#### EXERCISE DATA:
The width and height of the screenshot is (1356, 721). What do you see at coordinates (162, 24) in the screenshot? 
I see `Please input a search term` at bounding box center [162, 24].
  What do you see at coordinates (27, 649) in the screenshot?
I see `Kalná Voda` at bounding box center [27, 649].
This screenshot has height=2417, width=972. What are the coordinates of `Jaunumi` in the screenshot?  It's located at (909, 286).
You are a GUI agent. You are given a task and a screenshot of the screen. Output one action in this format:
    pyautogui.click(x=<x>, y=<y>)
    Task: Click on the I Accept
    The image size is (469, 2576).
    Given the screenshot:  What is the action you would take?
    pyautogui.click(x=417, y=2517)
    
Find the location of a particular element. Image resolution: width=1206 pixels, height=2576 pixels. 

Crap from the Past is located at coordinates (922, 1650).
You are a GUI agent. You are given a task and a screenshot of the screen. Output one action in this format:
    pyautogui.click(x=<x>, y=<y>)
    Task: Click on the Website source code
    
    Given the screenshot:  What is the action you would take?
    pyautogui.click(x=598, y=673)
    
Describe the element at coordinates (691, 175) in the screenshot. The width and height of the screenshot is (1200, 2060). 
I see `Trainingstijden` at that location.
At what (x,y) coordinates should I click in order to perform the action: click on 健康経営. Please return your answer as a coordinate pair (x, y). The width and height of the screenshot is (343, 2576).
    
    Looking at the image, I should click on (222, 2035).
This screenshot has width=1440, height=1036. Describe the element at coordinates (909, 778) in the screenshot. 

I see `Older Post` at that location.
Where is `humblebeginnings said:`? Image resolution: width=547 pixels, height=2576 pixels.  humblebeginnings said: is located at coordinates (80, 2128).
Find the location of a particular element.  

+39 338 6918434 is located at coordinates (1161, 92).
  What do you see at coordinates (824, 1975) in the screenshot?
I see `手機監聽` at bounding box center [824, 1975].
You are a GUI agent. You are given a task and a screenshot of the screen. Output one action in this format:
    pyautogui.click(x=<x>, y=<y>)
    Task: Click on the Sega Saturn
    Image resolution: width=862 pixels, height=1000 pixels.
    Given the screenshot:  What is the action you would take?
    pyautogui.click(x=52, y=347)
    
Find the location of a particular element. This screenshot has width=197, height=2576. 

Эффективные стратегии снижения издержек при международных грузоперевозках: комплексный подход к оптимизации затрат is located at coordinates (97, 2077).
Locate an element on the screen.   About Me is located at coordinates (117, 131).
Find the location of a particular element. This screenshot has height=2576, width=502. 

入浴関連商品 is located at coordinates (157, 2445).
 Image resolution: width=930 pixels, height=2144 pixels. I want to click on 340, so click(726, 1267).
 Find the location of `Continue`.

#### PROBLEM STATEMENT:
Return every line of the records that contains the string "Please".

#### WRITTEN REPLY:
I see `Please input a search term` at bounding box center [162, 24].
At what (x,y) coordinates should I click in order to perform the action: click on 健康経営. Please return your answer as a coordinate pair (x, y). The width and height of the screenshot is (343, 2576).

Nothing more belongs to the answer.